1) Remove the bolt from the rifle.
2) Examine the bolt face itself for excessive carbon or brass debris.
3) If debris is found then break down your bolt and remove the firing pin and extractor claw.
4) Now give your bolt face a thorough cleaning removing all carbon and brass build-up
5) If all looks good with your bolt lightly oil with say Rem oil or Ballistol wipe dry proceed as follows.
6) Look down your bore with a flashlight if you do not have a borescope.
7) If you see anything out of the ordinary that may be your culprit.
8) Now staring with your rifles chamber and throat area using a pistol cleaning rod (a short one usually less than 8 ")
attach a .30 caliber bronze cleaning brush dipped in bore cleaning solvent and work your barrels throat and chamber area vigorously and set your bore brush aside. ( Do not forget to scrub the area where the bolt face makes contact with your barrel )

§ Information shown

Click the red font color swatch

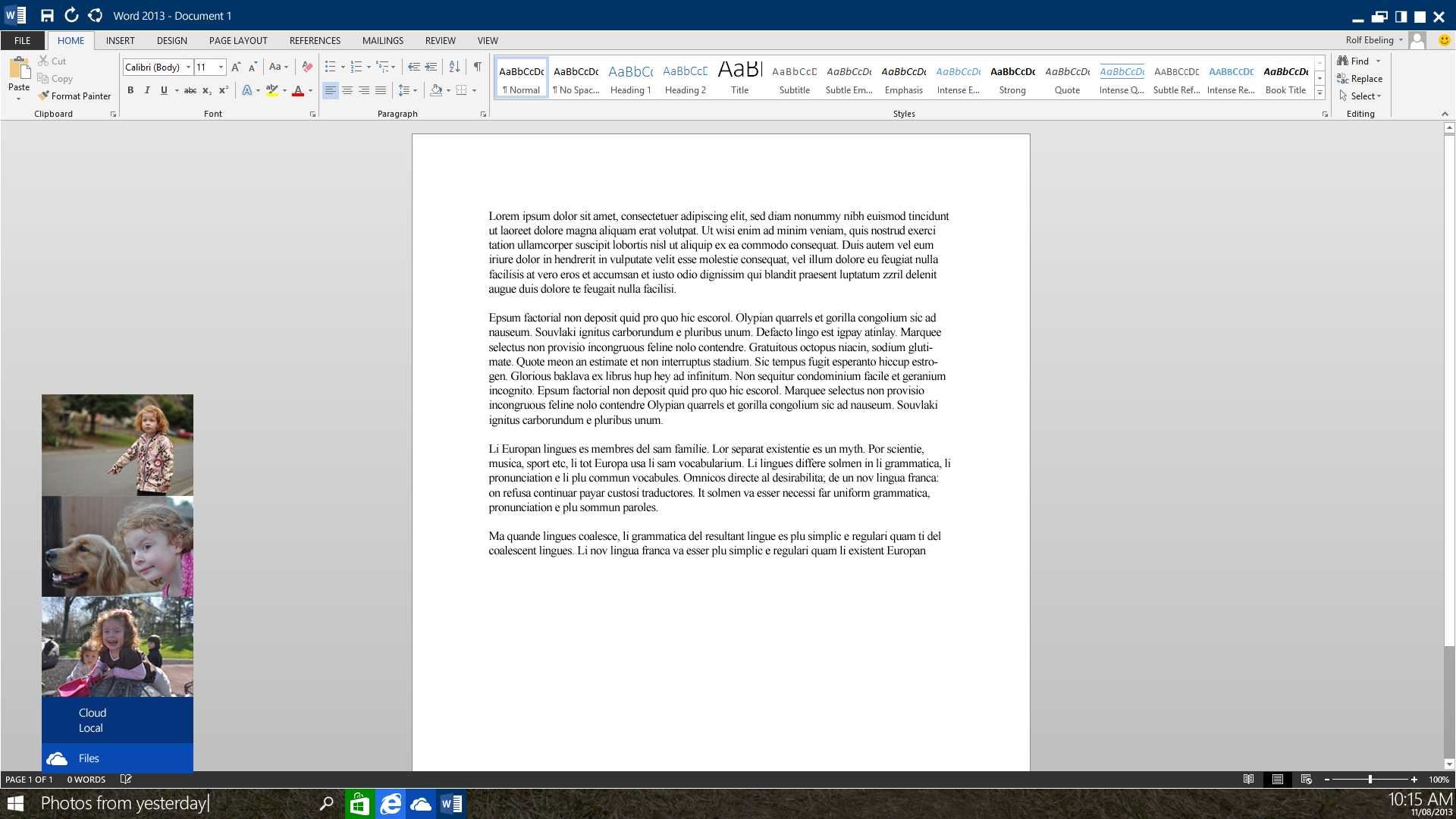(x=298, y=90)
--
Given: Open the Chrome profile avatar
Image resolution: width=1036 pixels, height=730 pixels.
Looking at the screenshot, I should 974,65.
...
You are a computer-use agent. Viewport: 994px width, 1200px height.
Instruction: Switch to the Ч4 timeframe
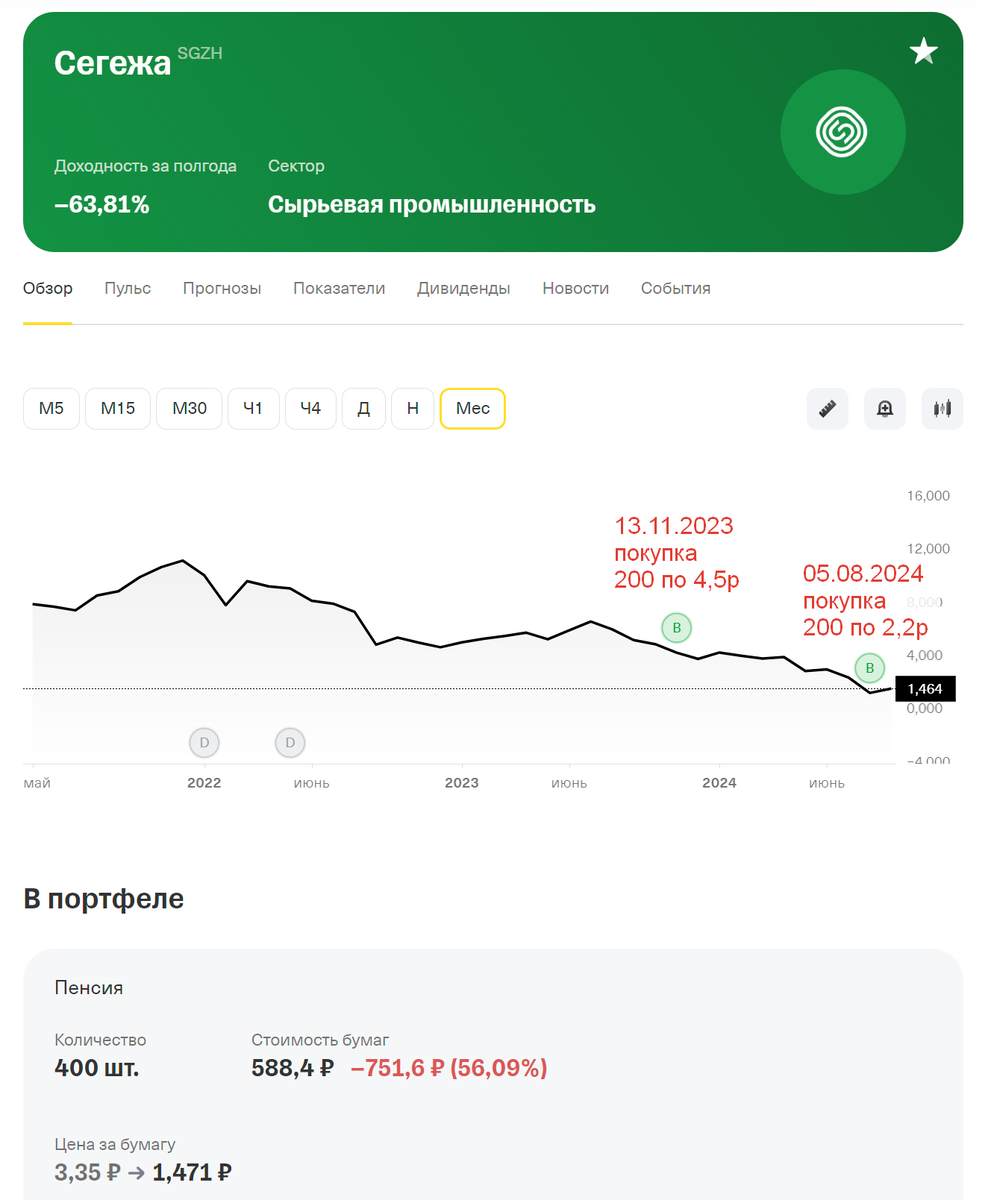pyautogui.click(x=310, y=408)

§ Directions for this task
Can you copy out, word for word and in full, the rifle bolt and barrel cleaning steps at the top of the page?

§ Right answer
1) Remove the bolt from the rifle.
2) Examine the bolt face itself for excessive carbon or brass debris.
3) If debris is found then break down your bolt and remove the firing pin and extractor claw.
4) Now give your bolt face a thorough cleaning removing all carbon and brass build-up
5) If all looks good with your bolt lightly oil with say Rem oil or Ballistol wipe dry proceed as follows.
6) Look down your bore with a flashlight if you do not have a borescope.
7) If you see anything out of the ordinary that may be your culprit.
8) Now staring with your rifles chamber and throat area using a pistol cleaning rod (a short one usually less than 8 ")
attach a .30 caliber bronze cleaning brush dipped in bore cleaning solvent and work your barrels throat and chamber area vigorously and set your bore brush aside. ( Do not forget to scrub the area where the bolt face makes contact with your barrel )